You may not believe this, but I had never heard the term "manscaping" before until recently.

Not that I was unfamiliar with the practice, mind you, I had just never heard the term before.

Discuss.


----------



## rudy (Mar 3, 2009)

Must be a term to describe a situation where you use a man as a scapegoat.


----------



## TouchDown (Mar 3, 2009)

As another thread discusses... I was forced to manscape for a recent procedure.

Funny thing is that afterward, I can't stop keeping things tidy!

To add to this very specific topic. What is everyone's opinion on man body hair? I've recently noticed (as my wife has as well) that I'm growing hair EVERYWHERE. Beginning to look like an ape, really.

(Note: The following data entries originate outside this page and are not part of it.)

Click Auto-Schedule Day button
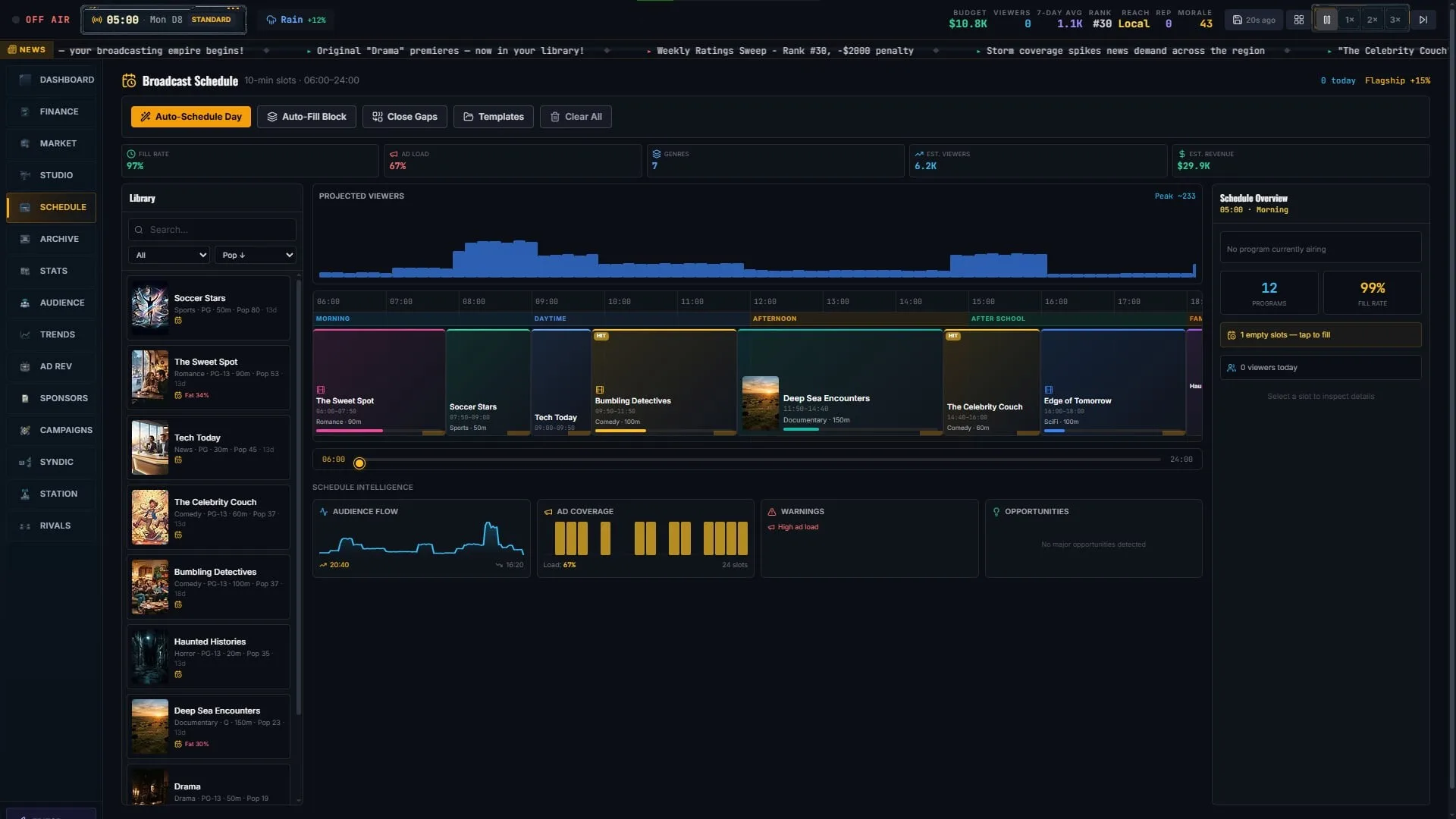Screen dimensions: 1456x819 point(191,117)
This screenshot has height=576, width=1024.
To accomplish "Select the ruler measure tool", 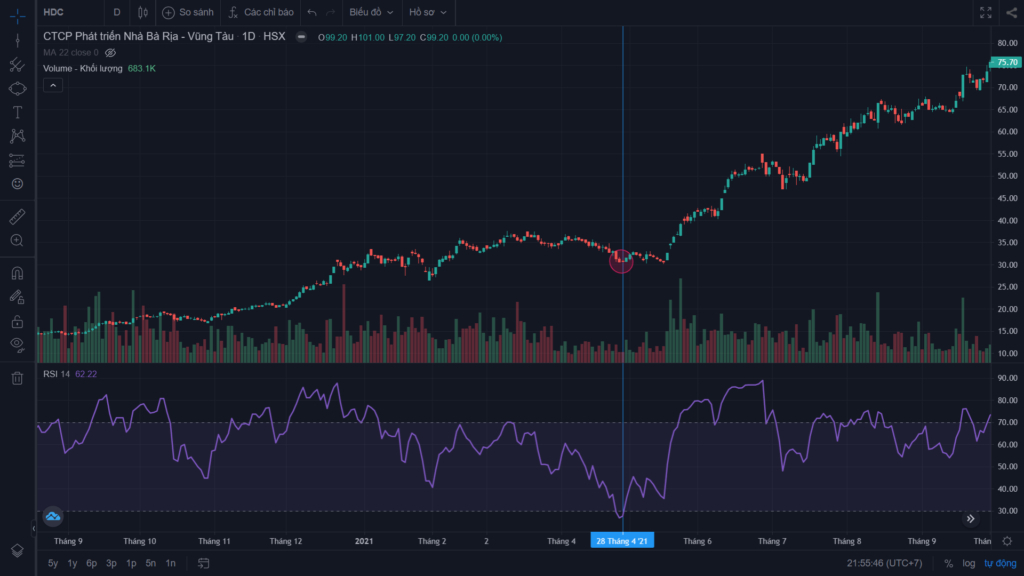I will click(x=17, y=216).
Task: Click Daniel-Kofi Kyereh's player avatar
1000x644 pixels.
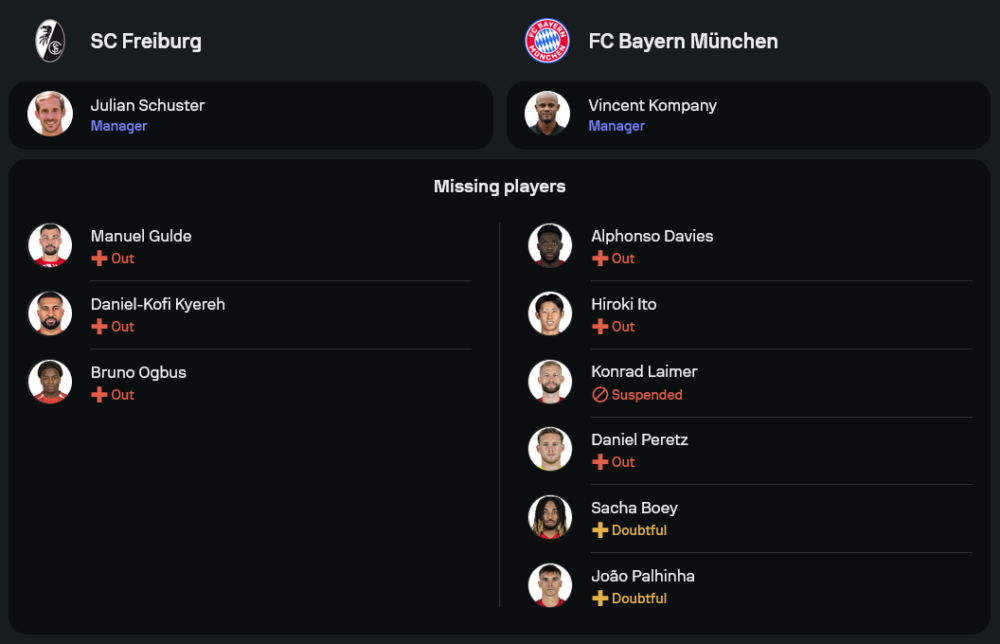Action: coord(50,314)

I've considered shaving the back / etc. DV - since you're a weightlifter (edit - bodybuilder), you might be able to weigh in. What's the best way, do you recommend shaving / NAIR / etc. for chest / back? I'm thinking it's got to go, but I'm scared as all hell that it's going to itch like a BITCH when it all starts to grow back.


----------



## PE-ness (Mar 3, 2009)

The problem with male body hair, for many of us anyway, is once you decide to shave - where do you stop?

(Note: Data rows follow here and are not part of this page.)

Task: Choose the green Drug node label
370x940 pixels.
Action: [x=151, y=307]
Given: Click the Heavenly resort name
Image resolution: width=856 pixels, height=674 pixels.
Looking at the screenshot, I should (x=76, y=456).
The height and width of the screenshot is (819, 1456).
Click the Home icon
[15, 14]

Manscaping "down there" is simpler because there are discrete parts and differing levels of 'scaping.


----------



## IlPadrino (Mar 4, 2009)

I've shaved my legs for cycling... and I admit it was hard to pick the right stopping point. Though, there was no doubt about crossing the border, so-to-speak!


----------



## Supe (Mar 4, 2009)

I routinely manscape. The ladies are far more appreciative of it, and are much more willing to perform certain "acts" with some trimming/housekeeping. Hey, they do it for me, I can do it for them. Plus there's always the "optical inch" to take into consideration. The Norelco Bodygroom is pretty handy for styling the frank and beans.

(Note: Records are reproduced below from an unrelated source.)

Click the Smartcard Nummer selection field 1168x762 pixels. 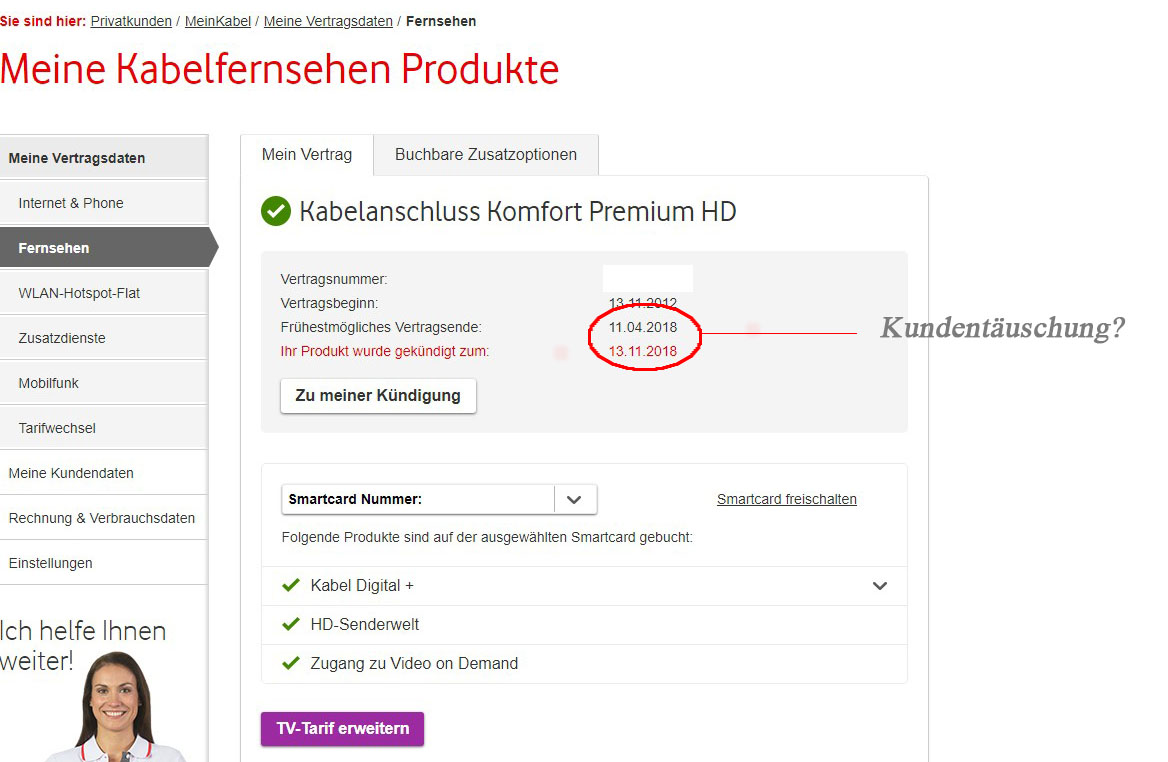click(x=417, y=499)
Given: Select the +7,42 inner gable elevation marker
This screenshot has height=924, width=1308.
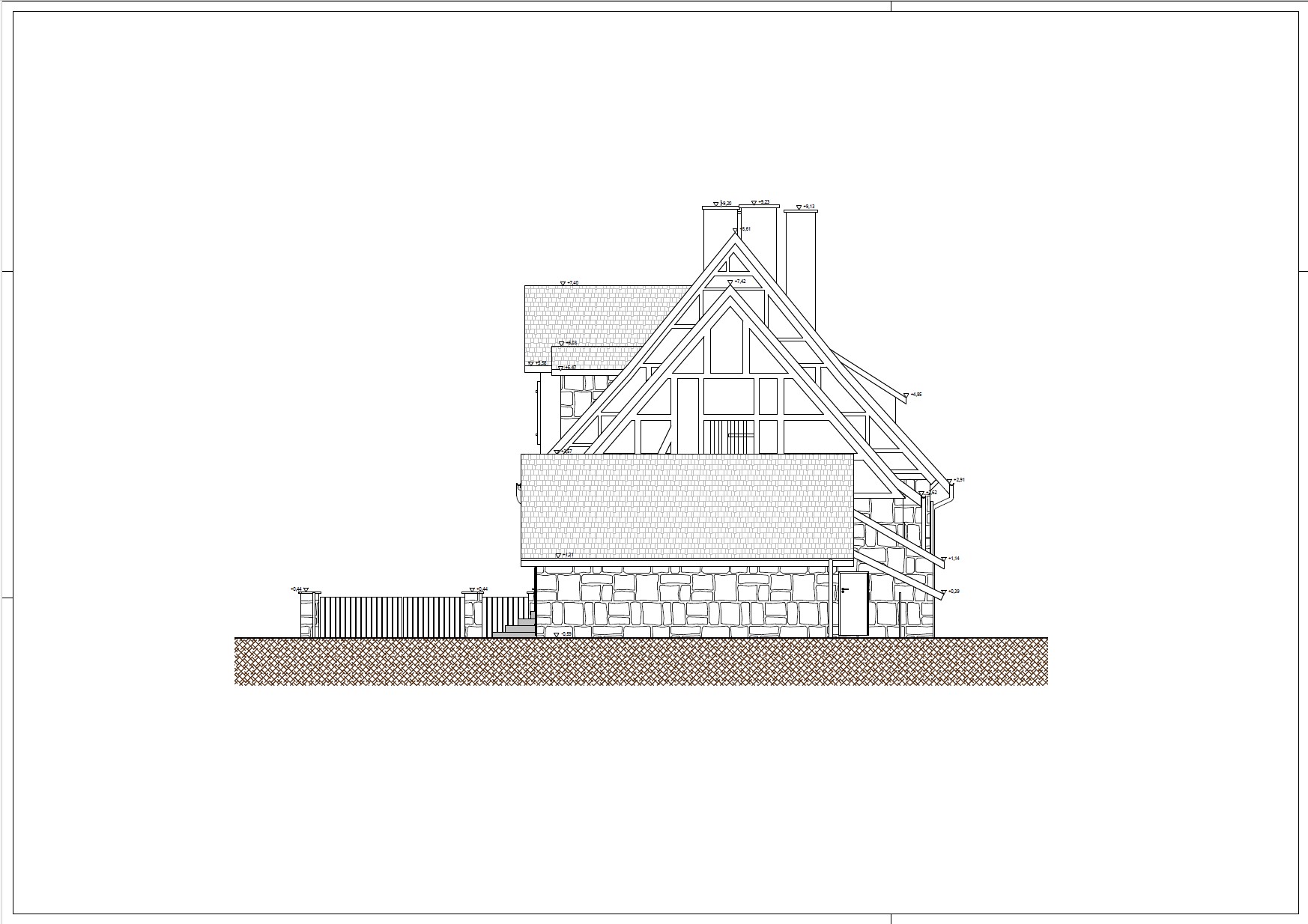Looking at the screenshot, I should point(730,282).
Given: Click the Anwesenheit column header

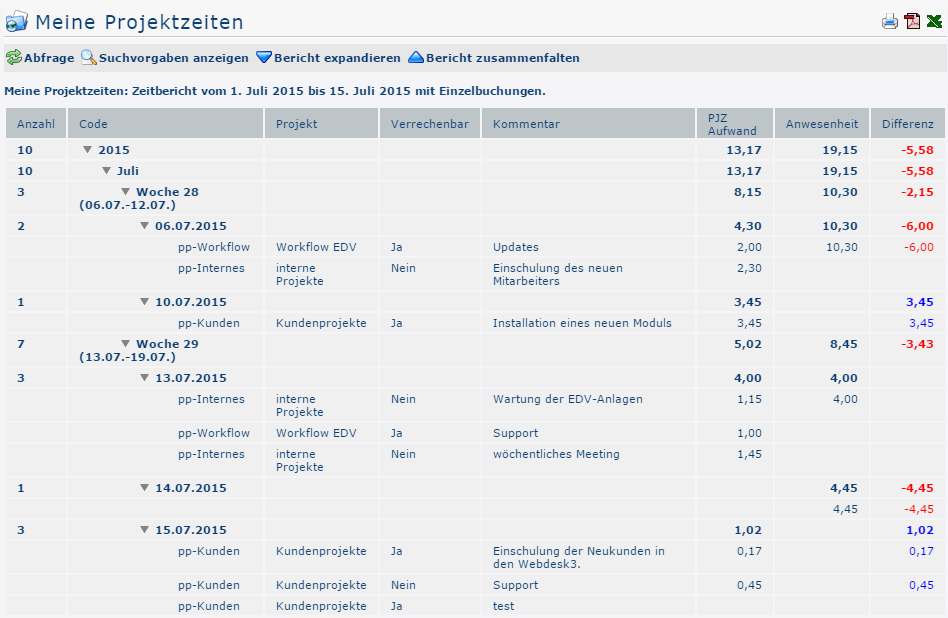Looking at the screenshot, I should (822, 124).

In all honesty, I look weird with no hair on my chest or stomach, though I routinely buzz it off for tattoo purposes. I'm about to shave/some sort of hair removal for my back and sides, because a rib tattoo is on its way, and the back is eventually, so I may as well get used to it.


----------



## cement (Mar 4, 2009)

wow, I wish someone had labled this "not safe while eating breakfast"


----------



## RIP - VTEnviro (Mar 4, 2009)




----------



## frazil (Mar 4, 2009)

OMFG!


----------



## Chucktown PE (Mar 4, 2009)

Good golly VT. That may be the most disturbing thing I've ever seen on this board.


----------



## Supe (Mar 4, 2009)

Chucktown PE said:


> Good golly VT. That may be the most disturbing thing I've ever seen on this board.



I second that notion.


----------



## Desert Engineer (Mar 4, 2009)

VTEnviro said:


>


Did somebody dart a black bear and put a unitard on it?


----------



## EM_PS (Mar 4, 2009)

VT, some advice: cut down on the testosterone injections &amp; for heaven's sake, start manscaping!!


----------



## RIP - VTEnviro (Mar 4, 2009)

^ Stop dry humping the sheets too I take it?


----------



## EM_PS (Mar 4, 2009)

VTEnviro said:


> ^ Stop dry humping the sheets too I take it?


lease: :lmao:

there's man-hairy, then there's furry - that just ain't right - that dude needs to get dry humped by a "laser"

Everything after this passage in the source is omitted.